(Excerpted text)

Notice, that PEFT model results are not too bad, while the training process was much easier!

Calculate the improvement of PEFT over the original model:

In [43]:
print("Absolute percentage improvement of the PEFT (LoRA) model over the original model:")

for key in lora_model_results:
    improvement = lora_model_results[key] - original_model_results[key]
    print(f"{key}: {improvement * 100:.2f}%")


Absolute percentage improvement of the PEFT (LoRA) model over the original model:
rouge1: 7.84%
rouge2: 0.27%
rougeL: 5.02%
rougeLsum: 4.92%


Now calculate the improvement of PEFT over a full fine-tuned model:

In [45]:
print("Absolute percentage improvement of the PEFT (LoRA) model over the fully fine-tuned model:")

(Record set)
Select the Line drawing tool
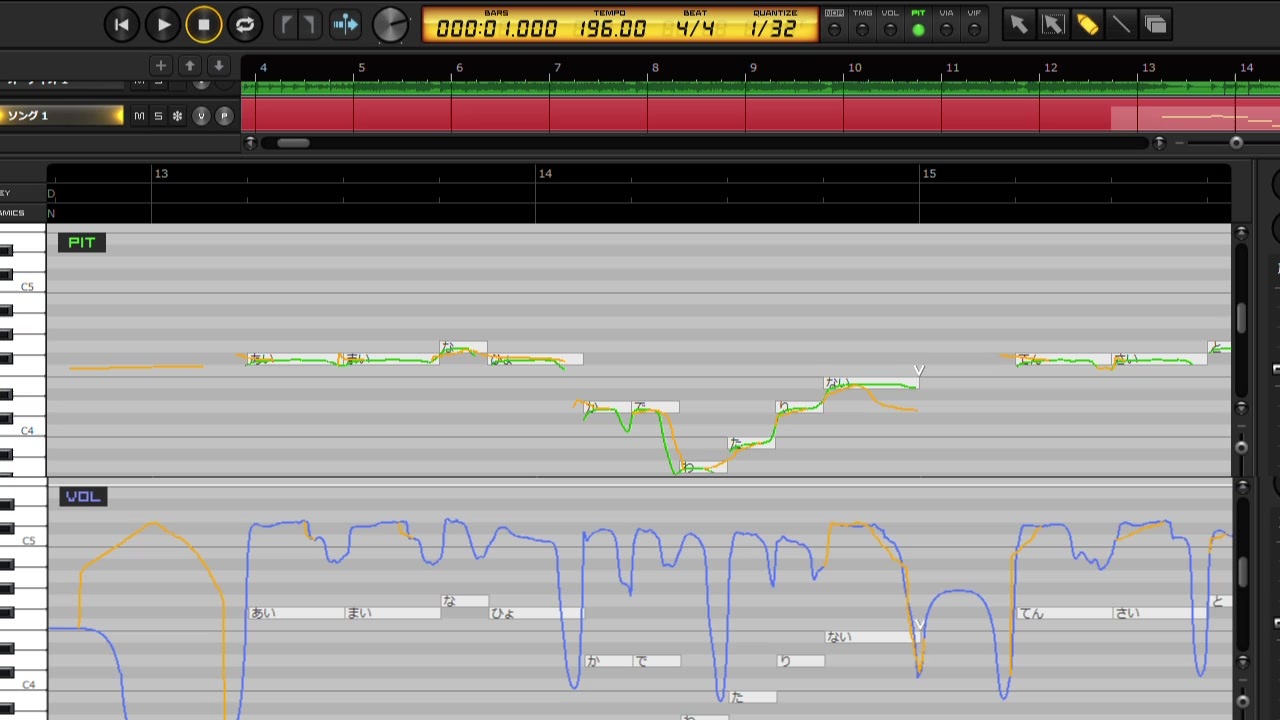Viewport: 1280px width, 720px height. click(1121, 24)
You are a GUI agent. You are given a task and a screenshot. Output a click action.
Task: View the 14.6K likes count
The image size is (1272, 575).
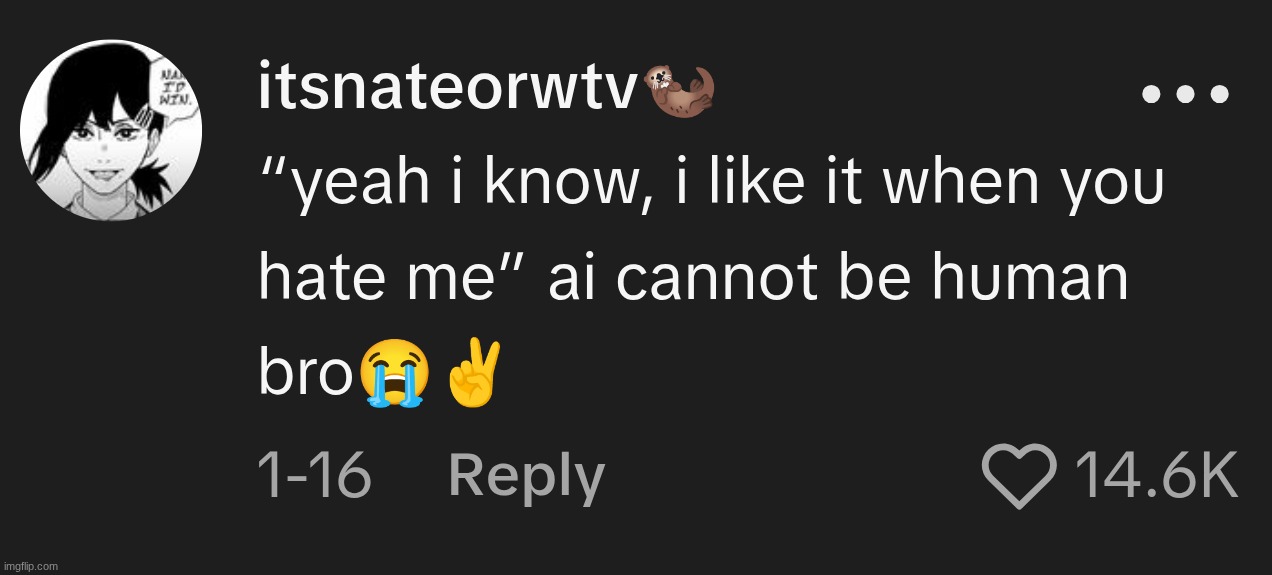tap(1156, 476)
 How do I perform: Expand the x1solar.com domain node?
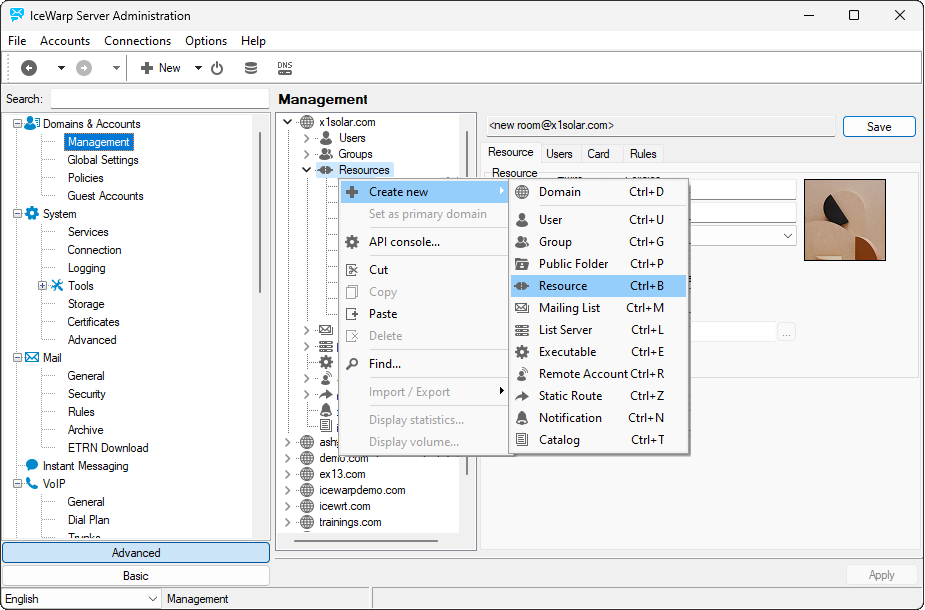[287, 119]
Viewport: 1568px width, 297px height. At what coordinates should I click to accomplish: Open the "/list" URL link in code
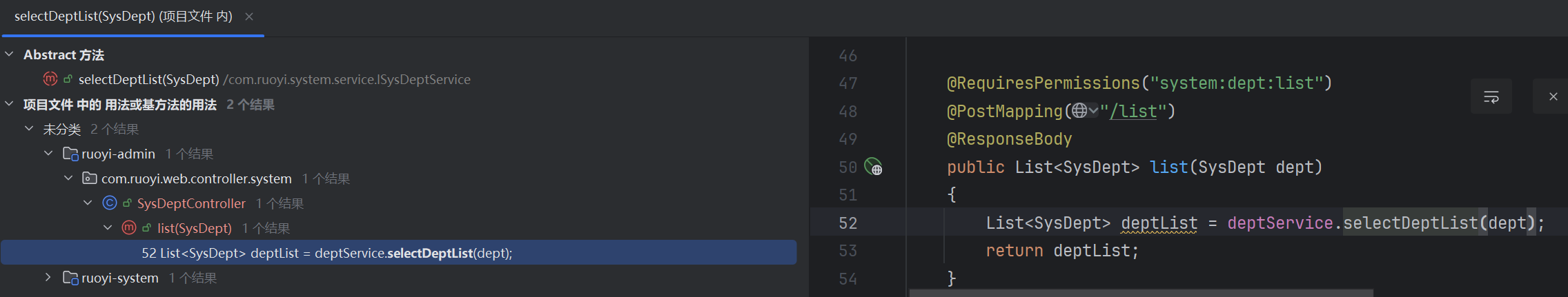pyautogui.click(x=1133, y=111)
* * *
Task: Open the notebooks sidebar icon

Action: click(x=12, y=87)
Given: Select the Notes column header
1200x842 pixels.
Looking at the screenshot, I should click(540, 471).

(What to do)
- a) In the text on PEFT (LoRA) model results, what absolute percentage improvement over the original model is reported for rouge2?
- b) Please continue the text on PEFT (LoRA) model results from where it stops.

(Answer section)
- a) 0.27%

- b)
for key in lora_model_results:
    improvement = lora_model_results[key] - finetuned_model_results[key]
    print(f"{key}: {improvement * 100:.2f}%")


Absolute percentage improvement of the PEFT (LoRA) model over the fully fine-tuned model:
rouge1: -6.95%
rouge2: -5.47%
rougeL: -4.67%
rougeLsum: -4.86%


You can see a small percentage decrease in the ROUGE metrics vs. full fine-tuned. However, the training requires much less computing and memory resources.